Então, eu falei assim para a Marrom: “Olha Marrom, eu gosto muito de você e não tenho nada contra a sua cor, mas eu acho que para o próximo ano para ficar mais equilibrado esse negócio de Miss Brasil, acho que está na hora de ganhar uma loirinha”. “Sabe, só para valorizar a diversidade e porque as loiras sofrem muito preconceito, você não vê que sempre as pessoas ficam chamando elas de loira burra?” Coitadas!
Tá na hora de valorizar a diversidade!


O Enforcado
(Nathan Stuchi)

Uma bola de cristal e aromas amadeirados, uma atmosfera densa se formava ao nosso redor. Na pequena tenda uma mística cigana atentamente nos encarava com um olhar distante e violento. Após alguns minutos nos fitando, como em um espasmo assustado, ela retorna de sua visão, muito agitada, dá um gole no copo d'água, posicionado paralelamente ao baralho aberto, localizado no centro da mesa.
Todos nós estávamos atentos à espera da resposta de minha pergunta à cigana: “Qual é o homem mais tolo do mundo?”. Com voz rouca, porém firme, a mística vidente desatou a falar, atropelando as palavras, perdendo até o ar.
Conseguimos fisgar pouco do que ela disse. Como uma profeta, respondeu minha questão de modo muito detalhado, como, se em seus minutos de abstração, tivesse tido contato muito próximo com esse ser no qual questionei a existência.

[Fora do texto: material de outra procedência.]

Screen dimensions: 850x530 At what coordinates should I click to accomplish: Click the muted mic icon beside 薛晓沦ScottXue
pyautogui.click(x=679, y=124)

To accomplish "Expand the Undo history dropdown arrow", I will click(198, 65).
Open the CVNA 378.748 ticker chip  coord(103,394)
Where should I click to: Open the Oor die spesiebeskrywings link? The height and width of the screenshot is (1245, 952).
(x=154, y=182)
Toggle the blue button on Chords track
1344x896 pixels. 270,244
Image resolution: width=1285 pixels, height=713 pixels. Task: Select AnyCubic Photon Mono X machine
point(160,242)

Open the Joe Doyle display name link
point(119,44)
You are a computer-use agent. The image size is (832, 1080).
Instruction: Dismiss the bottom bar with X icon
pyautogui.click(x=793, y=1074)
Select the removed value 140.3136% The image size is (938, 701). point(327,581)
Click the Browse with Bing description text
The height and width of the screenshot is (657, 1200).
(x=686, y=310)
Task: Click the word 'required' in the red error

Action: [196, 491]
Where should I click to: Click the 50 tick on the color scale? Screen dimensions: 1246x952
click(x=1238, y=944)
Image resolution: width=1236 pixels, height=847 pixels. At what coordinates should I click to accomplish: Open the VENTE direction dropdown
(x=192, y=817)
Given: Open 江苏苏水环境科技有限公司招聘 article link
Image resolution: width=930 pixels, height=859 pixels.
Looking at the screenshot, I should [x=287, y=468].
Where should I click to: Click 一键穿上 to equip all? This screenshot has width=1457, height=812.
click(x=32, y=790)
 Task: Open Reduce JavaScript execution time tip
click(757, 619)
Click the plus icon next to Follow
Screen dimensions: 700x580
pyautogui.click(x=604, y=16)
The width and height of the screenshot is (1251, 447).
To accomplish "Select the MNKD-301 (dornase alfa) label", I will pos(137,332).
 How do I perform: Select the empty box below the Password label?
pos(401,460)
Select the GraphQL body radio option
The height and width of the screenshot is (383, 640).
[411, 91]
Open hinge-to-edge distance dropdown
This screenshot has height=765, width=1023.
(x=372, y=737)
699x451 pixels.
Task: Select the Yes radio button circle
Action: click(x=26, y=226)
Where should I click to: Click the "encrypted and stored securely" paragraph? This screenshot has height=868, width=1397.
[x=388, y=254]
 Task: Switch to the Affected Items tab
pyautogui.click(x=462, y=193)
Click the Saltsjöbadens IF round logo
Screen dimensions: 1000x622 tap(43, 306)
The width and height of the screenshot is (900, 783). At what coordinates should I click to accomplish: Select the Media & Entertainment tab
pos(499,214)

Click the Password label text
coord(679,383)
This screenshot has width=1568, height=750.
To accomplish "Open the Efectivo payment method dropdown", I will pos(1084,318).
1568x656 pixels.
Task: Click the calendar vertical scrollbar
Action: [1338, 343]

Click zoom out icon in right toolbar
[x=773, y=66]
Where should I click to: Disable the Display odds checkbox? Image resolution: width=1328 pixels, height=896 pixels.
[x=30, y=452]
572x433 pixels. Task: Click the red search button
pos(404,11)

Com os olhos muito abertos, nos atravessou e disse:
“De sua boca apenas maus agouros serão anunciados, sua racionalidade só comtemplará apenas seus interesses mais sórdidos e solitários. Ele dividirá o joio do trigo de forma imparcial e duvidosa, como um Deus insano, um dia acreditará que é onipotente o suficiente para se quer decidir, ou melhor, separar por classe, gênero, a importância dos indivíduos. É claro, quando digo INDIVÍDUOS, me refiro a eles, excludentemente e exclusivamente, no gênero masculino, afinal, para este “DEUS” no alto de seu tortuoso olimpo decadente, mulheres apenas servirão para a subserviência dos homens, dos lares e/ou para a procriação, regra essa que não incluem mulheres negras, pobres e indígenas. Afinal, segundo o tolo estas não estão aptas nem para a procriação e muito menos para servirem seus lares como boas mulheres domesticadas, porém, terão alguma serventia em suas latrinas recheadas de “bons costumes”. Em último caso, poderão ser utilizadas como mão de obra barata em seus palácios verdes, mãos pequenas enchem melhor os fuzis com pólvora, e os narizes com algodão.”
A cigana estava fervendo as rubras bochechas, ao reproduzir a fala daquele que acredito ser do homem mais tolo do mundo. Eu e meus amigos, ao todo um grupo de cinco pessoas, estávamos encharcados pela chuva de miséria de todo aquele discurso. Saímos da tenda da cigana e, a cada passo de nossa tortuosa rota de volta, em cada um de nós reverberavam as palavras duras e raivosas de um ser, se assim posso dizer, que, se um dia vier a nascer, nada mais deixará florescer e se esse dia vier a acontecer, nossa força ele há de conhecer.